↓↓↓
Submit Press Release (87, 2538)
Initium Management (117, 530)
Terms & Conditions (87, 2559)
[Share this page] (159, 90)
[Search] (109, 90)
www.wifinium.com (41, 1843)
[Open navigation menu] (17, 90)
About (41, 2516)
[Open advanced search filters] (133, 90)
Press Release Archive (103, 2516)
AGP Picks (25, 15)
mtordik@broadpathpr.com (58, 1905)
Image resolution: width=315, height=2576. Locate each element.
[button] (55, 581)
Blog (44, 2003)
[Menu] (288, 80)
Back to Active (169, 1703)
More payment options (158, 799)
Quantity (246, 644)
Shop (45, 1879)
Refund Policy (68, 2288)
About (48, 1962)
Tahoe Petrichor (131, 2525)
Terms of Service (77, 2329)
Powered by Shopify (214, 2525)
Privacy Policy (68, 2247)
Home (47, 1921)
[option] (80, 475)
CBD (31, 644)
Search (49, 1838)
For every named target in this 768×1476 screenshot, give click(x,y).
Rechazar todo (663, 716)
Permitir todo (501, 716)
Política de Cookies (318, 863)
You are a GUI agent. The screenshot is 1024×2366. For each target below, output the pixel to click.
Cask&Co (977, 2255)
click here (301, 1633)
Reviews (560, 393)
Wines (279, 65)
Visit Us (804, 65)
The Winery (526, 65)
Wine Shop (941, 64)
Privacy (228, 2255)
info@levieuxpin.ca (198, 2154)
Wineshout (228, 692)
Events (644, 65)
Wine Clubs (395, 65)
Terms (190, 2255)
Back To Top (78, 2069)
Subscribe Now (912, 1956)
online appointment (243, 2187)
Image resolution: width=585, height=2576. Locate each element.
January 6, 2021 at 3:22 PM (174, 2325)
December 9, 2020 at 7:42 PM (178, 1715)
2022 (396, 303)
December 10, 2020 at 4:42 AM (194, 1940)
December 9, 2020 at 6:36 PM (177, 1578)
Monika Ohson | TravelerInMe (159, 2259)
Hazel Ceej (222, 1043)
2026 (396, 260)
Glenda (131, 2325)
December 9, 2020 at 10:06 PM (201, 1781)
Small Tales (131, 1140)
↑↑↑
> [EXERCISE REQUIREMENTS]:
Beginning with the line holding "[Open navigation menu] (17, 90)" and ending with the line holding "More payment options (158, 799)", write out the stretch of material above exactly; add no further lines.

> [ANSWER TO THE PROBLEM]:
[Open navigation menu] (17, 90)
About (41, 2516)
[Open advanced search filters] (133, 90)
Press Release Archive (103, 2516)
AGP Picks (25, 15)
mtordik@broadpathpr.com (58, 1905)
Image resolution: width=315, height=2576. Locate each element.
[button] (55, 581)
Blog (44, 2003)
[Menu] (288, 80)
Back to Active (169, 1703)
More payment options (158, 799)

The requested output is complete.